• [INSTRUCTIONS FOR THE TASK]
Please edit the entries beginning at the line that contains "is (360, 640)." and stopping after the line that contains "sentence-2-pre: Architecture should be both is", replacing "Identify the location of" with "Give the location of". Return only those lines, with everything else left unchanged.

• [INPUT FOR THIS TASK]
+ + + +

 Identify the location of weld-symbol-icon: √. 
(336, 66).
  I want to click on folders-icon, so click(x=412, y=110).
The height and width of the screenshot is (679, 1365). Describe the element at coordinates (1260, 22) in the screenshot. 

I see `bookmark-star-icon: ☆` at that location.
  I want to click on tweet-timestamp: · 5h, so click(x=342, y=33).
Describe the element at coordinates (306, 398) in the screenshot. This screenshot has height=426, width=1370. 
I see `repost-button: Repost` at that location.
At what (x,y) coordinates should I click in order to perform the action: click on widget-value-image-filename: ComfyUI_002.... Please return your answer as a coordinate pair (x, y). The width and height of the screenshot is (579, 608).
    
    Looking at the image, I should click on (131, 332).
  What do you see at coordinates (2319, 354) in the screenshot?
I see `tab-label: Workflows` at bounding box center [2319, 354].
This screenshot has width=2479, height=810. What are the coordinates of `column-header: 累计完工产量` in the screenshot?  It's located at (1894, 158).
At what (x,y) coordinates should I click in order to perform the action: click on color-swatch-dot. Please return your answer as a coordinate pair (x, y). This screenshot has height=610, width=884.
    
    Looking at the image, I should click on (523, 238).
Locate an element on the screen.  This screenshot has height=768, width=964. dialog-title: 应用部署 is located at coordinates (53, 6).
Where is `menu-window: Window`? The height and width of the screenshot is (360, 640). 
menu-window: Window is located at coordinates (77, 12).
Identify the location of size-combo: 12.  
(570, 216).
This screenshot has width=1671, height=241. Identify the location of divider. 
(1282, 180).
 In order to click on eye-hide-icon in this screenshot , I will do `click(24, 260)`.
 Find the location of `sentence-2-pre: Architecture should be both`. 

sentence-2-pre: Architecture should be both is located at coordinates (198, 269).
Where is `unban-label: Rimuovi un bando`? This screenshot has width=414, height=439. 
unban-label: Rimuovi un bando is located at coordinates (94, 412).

+ + + +

• [FINAL ANSWER]
Where is `menu-window: Window`? The height and width of the screenshot is (360, 640). 
menu-window: Window is located at coordinates (77, 12).
Give the location of size-combo: 12.  
(570, 216).
This screenshot has width=1671, height=241. Give the location of divider. 
(1282, 180).
 In order to click on eye-hide-icon in this screenshot , I will do `click(24, 260)`.
 Find the location of `sentence-2-pre: Architecture should be both`. 

sentence-2-pre: Architecture should be both is located at coordinates (198, 269).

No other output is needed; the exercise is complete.